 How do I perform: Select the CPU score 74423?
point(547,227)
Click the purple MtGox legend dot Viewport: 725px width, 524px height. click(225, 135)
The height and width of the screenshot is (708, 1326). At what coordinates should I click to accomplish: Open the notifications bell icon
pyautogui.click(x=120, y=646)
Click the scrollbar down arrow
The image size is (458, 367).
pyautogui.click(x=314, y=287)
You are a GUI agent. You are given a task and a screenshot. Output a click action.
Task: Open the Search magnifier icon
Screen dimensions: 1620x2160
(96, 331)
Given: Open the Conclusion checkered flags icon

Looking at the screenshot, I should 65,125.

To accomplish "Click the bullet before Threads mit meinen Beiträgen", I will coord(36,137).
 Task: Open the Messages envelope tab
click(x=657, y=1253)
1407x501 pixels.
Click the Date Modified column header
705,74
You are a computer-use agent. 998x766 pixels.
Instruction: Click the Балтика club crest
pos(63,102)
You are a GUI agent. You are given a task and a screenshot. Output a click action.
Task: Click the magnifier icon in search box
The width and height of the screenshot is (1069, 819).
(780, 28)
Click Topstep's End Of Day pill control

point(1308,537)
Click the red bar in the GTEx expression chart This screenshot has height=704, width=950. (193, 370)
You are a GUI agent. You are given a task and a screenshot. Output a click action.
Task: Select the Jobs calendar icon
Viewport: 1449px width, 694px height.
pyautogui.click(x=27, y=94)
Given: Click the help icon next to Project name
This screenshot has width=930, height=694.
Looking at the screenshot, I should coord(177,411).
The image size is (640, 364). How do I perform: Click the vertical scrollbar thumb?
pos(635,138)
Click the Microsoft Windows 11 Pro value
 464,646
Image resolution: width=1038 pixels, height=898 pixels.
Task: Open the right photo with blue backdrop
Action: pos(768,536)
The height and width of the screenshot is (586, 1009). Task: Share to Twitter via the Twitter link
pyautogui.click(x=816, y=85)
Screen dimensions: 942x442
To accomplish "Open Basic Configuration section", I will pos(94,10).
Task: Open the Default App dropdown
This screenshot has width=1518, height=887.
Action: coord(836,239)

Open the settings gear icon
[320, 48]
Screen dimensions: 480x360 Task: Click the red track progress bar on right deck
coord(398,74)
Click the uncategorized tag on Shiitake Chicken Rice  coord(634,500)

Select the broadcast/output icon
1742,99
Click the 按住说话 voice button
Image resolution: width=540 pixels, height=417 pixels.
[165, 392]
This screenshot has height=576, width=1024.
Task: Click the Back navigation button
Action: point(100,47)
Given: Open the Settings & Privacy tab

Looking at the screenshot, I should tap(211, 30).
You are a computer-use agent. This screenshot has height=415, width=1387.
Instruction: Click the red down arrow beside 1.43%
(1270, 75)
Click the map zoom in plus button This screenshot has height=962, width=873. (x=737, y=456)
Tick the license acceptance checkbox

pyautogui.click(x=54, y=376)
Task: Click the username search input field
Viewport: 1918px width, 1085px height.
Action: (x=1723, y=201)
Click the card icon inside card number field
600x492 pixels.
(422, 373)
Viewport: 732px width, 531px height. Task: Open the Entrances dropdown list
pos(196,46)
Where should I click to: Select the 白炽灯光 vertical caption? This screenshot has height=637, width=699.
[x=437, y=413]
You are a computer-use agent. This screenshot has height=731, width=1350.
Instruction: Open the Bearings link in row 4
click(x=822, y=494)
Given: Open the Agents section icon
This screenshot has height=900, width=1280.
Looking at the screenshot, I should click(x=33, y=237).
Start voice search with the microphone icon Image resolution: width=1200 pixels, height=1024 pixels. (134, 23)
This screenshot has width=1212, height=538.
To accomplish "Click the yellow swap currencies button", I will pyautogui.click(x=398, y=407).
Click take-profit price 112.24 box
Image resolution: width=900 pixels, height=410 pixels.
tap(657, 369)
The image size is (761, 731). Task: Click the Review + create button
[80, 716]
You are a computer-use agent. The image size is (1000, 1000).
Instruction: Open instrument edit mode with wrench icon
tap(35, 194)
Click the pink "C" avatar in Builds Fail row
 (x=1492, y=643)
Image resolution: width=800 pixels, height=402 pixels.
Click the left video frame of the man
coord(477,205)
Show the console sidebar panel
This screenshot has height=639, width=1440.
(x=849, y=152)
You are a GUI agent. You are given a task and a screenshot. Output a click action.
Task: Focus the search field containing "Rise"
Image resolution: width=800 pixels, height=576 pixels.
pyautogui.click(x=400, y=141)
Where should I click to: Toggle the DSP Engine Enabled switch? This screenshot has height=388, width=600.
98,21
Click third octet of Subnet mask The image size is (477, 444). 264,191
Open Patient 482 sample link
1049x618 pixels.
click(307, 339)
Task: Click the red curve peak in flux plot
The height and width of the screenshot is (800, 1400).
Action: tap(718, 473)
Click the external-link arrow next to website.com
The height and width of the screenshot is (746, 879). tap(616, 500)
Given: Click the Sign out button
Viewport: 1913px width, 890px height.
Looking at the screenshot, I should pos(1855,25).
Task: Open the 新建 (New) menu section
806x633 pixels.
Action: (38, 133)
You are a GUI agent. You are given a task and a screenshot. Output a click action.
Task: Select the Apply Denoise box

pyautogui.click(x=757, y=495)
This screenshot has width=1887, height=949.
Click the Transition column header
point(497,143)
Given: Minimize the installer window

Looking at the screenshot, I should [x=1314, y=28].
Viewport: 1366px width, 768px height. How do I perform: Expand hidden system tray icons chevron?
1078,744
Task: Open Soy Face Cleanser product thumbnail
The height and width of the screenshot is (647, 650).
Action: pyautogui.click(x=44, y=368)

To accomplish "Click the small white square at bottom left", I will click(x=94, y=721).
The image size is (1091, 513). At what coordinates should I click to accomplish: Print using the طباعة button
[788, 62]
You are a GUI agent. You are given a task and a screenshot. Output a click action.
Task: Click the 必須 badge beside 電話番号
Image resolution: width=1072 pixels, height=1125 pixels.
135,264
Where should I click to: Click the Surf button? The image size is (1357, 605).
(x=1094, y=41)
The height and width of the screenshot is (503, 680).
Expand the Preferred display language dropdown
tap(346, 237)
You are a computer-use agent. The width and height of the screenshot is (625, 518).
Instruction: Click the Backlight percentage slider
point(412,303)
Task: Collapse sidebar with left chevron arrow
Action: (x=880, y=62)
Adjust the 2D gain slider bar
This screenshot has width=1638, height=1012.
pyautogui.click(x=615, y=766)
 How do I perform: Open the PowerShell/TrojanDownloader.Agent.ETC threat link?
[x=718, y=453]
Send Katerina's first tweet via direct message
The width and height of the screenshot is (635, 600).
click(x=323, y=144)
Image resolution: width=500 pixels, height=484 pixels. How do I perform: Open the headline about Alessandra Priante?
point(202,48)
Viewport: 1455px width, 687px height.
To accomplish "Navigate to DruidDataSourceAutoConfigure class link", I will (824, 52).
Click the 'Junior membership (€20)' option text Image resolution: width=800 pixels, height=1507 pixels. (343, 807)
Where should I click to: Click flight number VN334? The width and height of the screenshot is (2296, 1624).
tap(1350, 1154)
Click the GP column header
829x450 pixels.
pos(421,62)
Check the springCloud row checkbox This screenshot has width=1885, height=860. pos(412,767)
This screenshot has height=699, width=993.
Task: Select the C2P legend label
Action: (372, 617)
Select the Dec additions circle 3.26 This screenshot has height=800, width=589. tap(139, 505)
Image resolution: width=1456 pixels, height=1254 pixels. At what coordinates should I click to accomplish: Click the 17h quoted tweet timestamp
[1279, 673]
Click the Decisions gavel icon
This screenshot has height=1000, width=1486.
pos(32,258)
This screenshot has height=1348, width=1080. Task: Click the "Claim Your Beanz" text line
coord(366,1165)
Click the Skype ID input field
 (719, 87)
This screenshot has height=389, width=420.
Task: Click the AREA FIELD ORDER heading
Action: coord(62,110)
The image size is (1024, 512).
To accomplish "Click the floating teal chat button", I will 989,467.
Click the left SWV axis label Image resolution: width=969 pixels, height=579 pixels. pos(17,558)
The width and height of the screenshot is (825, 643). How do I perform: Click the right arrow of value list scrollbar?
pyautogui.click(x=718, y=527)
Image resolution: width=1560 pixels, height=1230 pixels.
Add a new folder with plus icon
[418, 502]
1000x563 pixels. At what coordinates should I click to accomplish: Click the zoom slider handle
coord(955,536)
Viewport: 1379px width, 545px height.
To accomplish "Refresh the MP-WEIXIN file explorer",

■ ■ ■

WORK INSTRUCTIONS →
Using the listing above, return all lines where the word "section" occurs.

SOLUTION TO THIS EXERCISE →
To accomplish "Open Basic Configuration section", I will pos(94,10).
Given: Open the Agents section icon
Task: Open the 新建 (New) menu section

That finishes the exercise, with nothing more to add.